PAX1 был показан взаимодействовать с MEOX1[11] и MEOX2.[11]

Смотрите также

Рекомендации

  1. ^ а б c ГРЧ38: Ансамбль выпуск 89: ENSG00000125813 - Ансамбль, Май 2017
  2. ^ а б c GRCm38: выпуск Ensembl 89: ENSMUSG00000037034 - Ансамбль, Май 2017
  3. ^ "Справочник человека по PubMed:". Национальный центр биотехнологической информации, Национальная медицинская библиотека США.
  4. ^ «Ссылка на Mouse PubMed:». Национальный центр биотехнологической информации, Национальная медицинская библиотека США.
  5. ^ Шнитгер С., Рао В.В., Deutsch U, Gruss P, Balling R, Hansmann I (декабрь 1992 г.). «Pax1, член содержащего парные боксы класса генов контроля развития, картирован на хромосоме 20p11.2 человека посредством гибридизации in situ (ISH и FISH)». Геномика. 14 (3): 740–4. Дои:10.1016 / S0888-7543 (05) 80177-6. PMID  1358810.
  6. ^ «Энтрез Ген: PAX1 парный бокс-ген 1».
  7. ^ «Гены и нанесенные на карту фенотипы».
  8. ^ Хофманн С., Дроссопулу Г., МакМахон А., Баллинг Р., Щекотка С. (1998). «Ингибирующее действие BMP на экспрессию Pax1 и формирование плечевого пояса во время развития конечностей». Dev.
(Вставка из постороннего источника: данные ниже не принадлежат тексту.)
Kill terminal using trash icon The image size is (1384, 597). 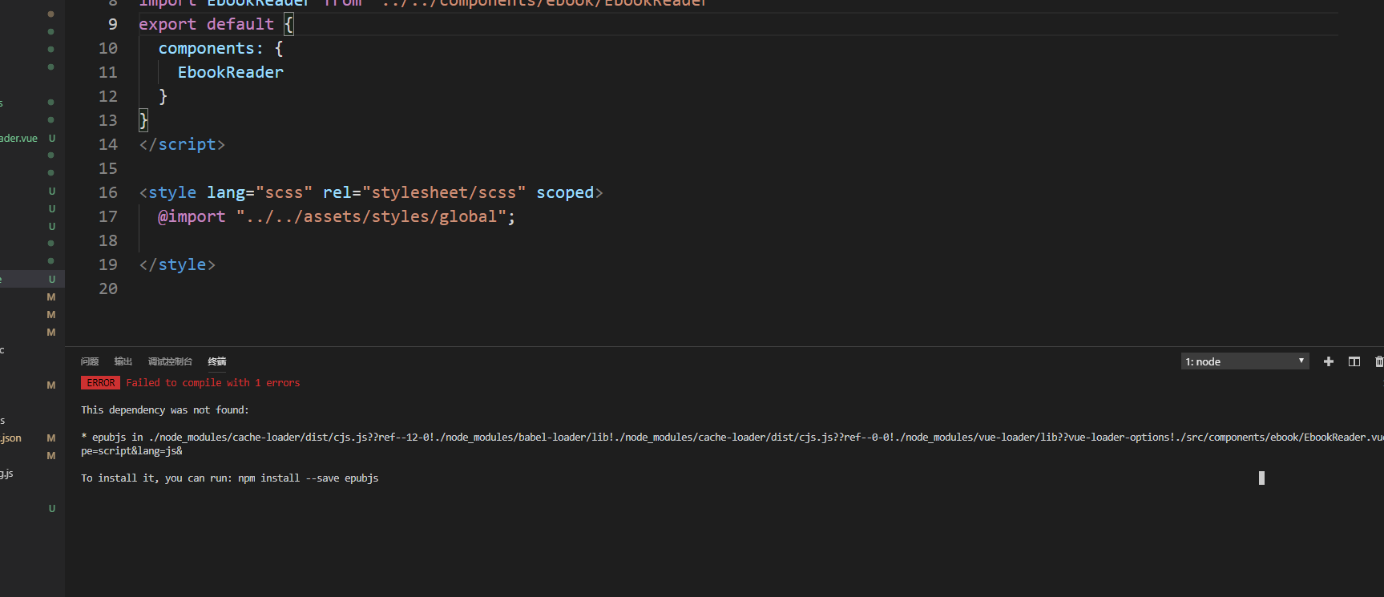(1378, 361)
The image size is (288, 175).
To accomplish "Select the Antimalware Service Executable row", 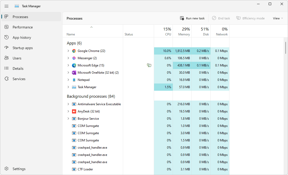I will 100,104.
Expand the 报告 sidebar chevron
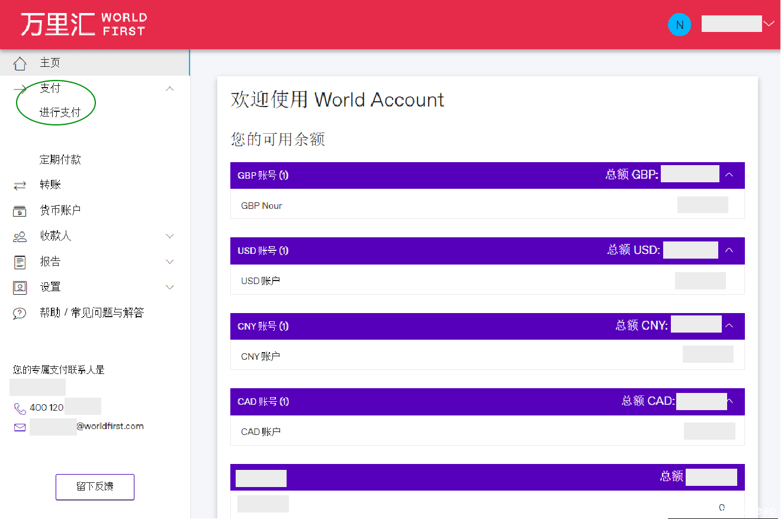781x519 pixels. click(170, 262)
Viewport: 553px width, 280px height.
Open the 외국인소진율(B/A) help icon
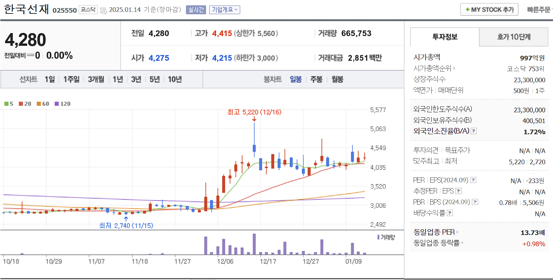pyautogui.click(x=474, y=131)
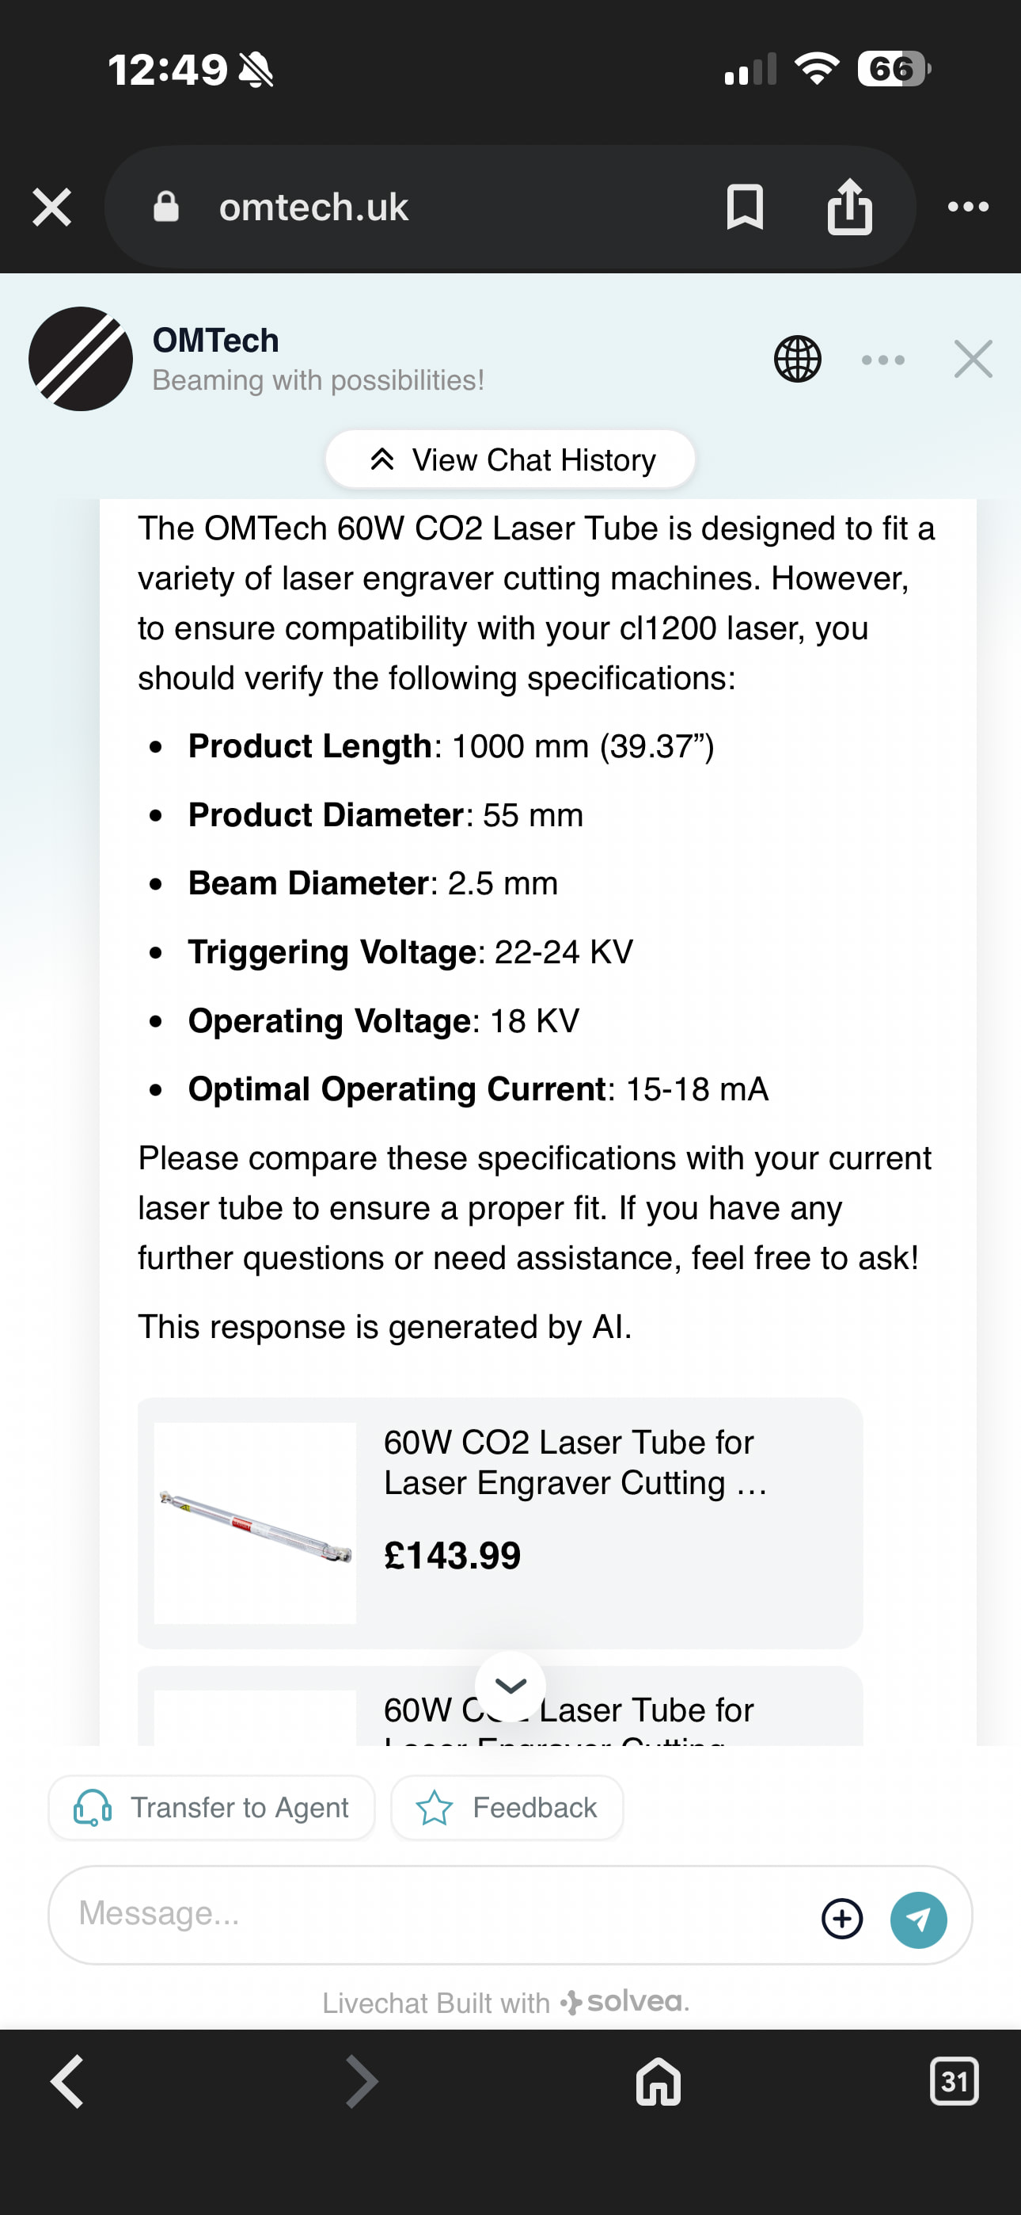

Dyn. 213 (2): 199–206. Дои:10.1002 / (SICI) 1097-0177 (199810) 213: 2 <199 :: AID-AJA5> 3.0.CO; 2-B. PMID  9786420.
  9. ^ Валлин Дж., Уилтинг Дж., Косеки Х., Фрич Р., Христос Б., Баллинг Р. (1994). «Роль Pax-1 в развитии осевого скелета». Разработка. 120 (5): 1109–21. PMID  8026324.
  10. ^ Макгоран Дж. М., Оутс А., Доннаи Д., Рид А. П., Тассабехджи М. (2003). «Мутации в PAX1 могут быть связаны с синдромом Клиппеля-Фейля». Евро. J. Hum. Genet. 11 (6): 468–74. Дои:10.1038 / sj.ejhg.5200987. PMID  12774041.
  11. ^ а б Стаматаки Д., Кастринаки М., Манко Б.С., Пачнис В., Карагогеос Д. (2001). «Гомеодоменные белки Mox1 и Mox2 связываются с факторами транскрипции Pax1 и Pax3». FEBS Lett. 499 (3): 274–8. Дои:10.1016 / S0014-5793 (01) 02556-X. PMID  11423130. S2CID  40668112.

дальнейшее чтение

внешняя ссылка

Эта статья включает текст из Национальная медицинская библиотека США, который находится в всеобщее достояние.